Monica Sy, the Tzu Chi Foundation representative in Tacloban, says that the 19-day-long cash-for-work program included 280,000 paid working days, while 38,000 families benefited from the rebuilding donations.
"The assistance was not just financial," she says. "People were in shock, depressed. We wanted to inspire them to clean up and to get back to work," she says.
The lavish outlay seems to have come no-strings-attached, and local clergymen have welcomed the Buddhist group's generosity. Monsignor Alex Opiniano, a priest at Santo Niño church, said that Tzu Chi based itself on church grounds when it first arrived in Tacloban after the storm.
"The Tzu Chi style of extending assistance has been very direct, giving cash aid to the people," he says, adding that "it was motivated by love, a desire to help others."
Charlie Labarda, a Tacloban council member of the United Church of Christ in the Philippines, part of the 10 percent of Filipinos listed as non-Catholic Christians, says that Tzu Chi Foundation's assistance was timely.
Speaking in the upstairs of a half-ruined church building, Dr. Labarda explains that "they were the ones who planted themselves in the public imagination as they came in at a critical time when people didn't have anything."
Labarda's churchin Tacloban, a congregation of around 350 people, has been working since the storm with American and South Korean church groups to carry out shelter and classroom repair, as well as support foreign medical missions.
Discussing the Tzu Chi Foundation's assistance, he says "even the elderly could participate, as it wasn't heavy work, cleaning up the streets, and the town benefited from the clean-up.

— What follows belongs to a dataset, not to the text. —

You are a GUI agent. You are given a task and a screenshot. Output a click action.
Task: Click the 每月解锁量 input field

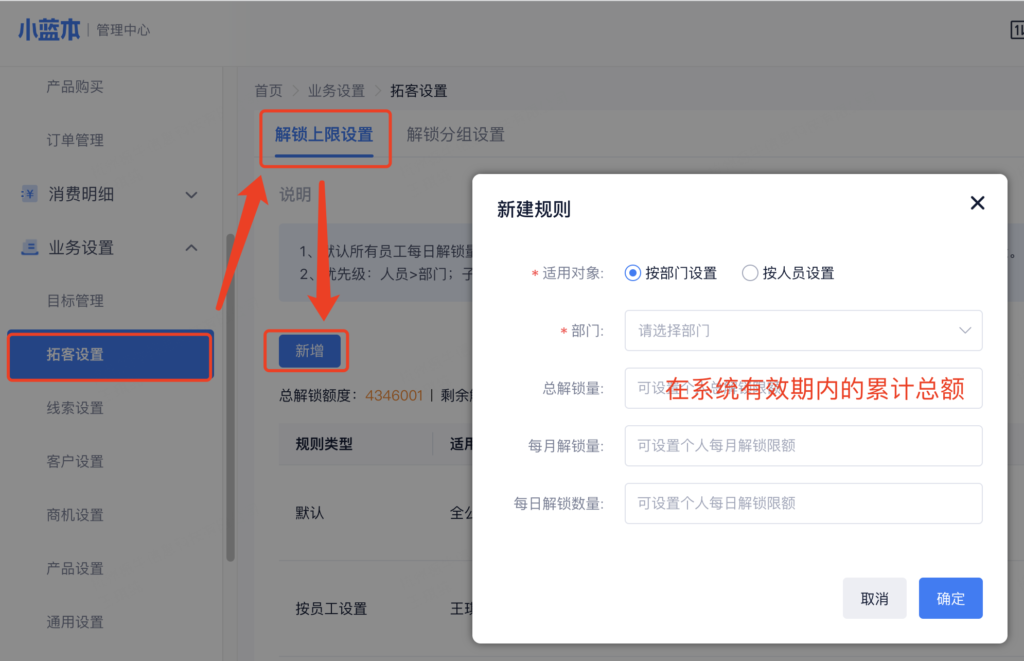[x=803, y=446]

The city needed this kind of intervention."
Standing under a downtown Tacloban sign reading "Tzu Chi Foundation!! Thank you very much for your generosity!" Roquena Lerios says that her family did not have access to the cash for work program.
Living along the storm-battered coast 19 miles outside Tacloban, beyond the reach of the Tzu Chi Foundation's operations, Ms. Lerios says "I hope they will give to another town," referring to the assistance.
But some Tacloban business people took issue with the Tzu Chi Foundation's daily payment, which at 500 pesos paid twice as much as the government's own cash-for-work program and around the same as what a schoolteacher gets, according to Julita Cordero, a teacher at the ruined Panaloran School in Tacloban.
One of those angry about the distortions the payments brought to the local economy is Joseph Bonavitacola, an Italian-American restaurateur and businessman based in Tacloban, where he founded Guiseppe's, a well-known Italian eatery, in 1992.
Guiseppe's was badly damaged by the storm, but re-opened in time for Christmas.
"We've had a hard time," he says, discussing the losses not only to the restaurant but to plantations where he grew basil and other Italian food staples.
The losses have not been just material, but human, to Mr. Bonavitacola, who has had to make to do with new staff since some of the previous, more experienced employees took up the 500 pesos a day offer from the Tzu Chi Foundation.
"I will not accept people who did not come back to work" after the storm, Bonavitacola says, asked if former staff who want to return once the Tzu Chi Foundation payouts have stopped will find their old jobs waiting for them.
Ms. Sy, the Tzu Chi Foundation representative, says she is aware of concerns among local business owners that the cash-for-work program offered rates that employers could not compete with. However she feels that overall, the program benefited Tacloban's shattered economy after the storm.
"We injected money into the local economy, which we hope helped demand, and in turn helped businesses get going again," she says.